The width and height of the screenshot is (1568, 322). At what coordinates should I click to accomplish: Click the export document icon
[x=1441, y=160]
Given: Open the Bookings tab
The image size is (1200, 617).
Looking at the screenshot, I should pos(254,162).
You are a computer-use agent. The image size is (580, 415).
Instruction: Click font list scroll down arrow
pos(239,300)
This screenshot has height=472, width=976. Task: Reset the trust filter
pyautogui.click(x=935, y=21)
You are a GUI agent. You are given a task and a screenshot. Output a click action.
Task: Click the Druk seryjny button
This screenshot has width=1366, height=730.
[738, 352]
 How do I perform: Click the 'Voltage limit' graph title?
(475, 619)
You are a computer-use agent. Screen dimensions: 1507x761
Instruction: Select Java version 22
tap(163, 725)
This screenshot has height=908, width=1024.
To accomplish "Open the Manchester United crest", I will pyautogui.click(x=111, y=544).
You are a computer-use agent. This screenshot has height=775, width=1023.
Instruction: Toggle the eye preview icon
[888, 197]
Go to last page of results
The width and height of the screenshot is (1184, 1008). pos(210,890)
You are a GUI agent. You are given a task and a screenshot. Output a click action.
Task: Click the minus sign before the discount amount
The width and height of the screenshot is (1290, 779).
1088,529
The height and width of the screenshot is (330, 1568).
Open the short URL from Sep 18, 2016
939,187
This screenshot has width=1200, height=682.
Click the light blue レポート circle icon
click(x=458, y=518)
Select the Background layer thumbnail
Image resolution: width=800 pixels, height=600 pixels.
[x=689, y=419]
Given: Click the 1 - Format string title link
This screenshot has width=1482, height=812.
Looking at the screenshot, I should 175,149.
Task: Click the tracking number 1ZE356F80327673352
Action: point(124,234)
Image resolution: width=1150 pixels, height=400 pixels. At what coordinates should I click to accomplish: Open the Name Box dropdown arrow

--------

Task statement: When the word "agent" appears in a line of the listing, pull that line out.

Answer to the exercise:
You are a computer-use agent. The image size is (580, 415).
You are a GUI agent. You are given a task and a screenshot. Output a click action.
You are a computer-use agent. Screen dimensions: 1507x761
You are a computer-use agent. This screenshot has height=775, width=1023.
You are a GUI agent. You are given a task and a screenshot. Output a click action.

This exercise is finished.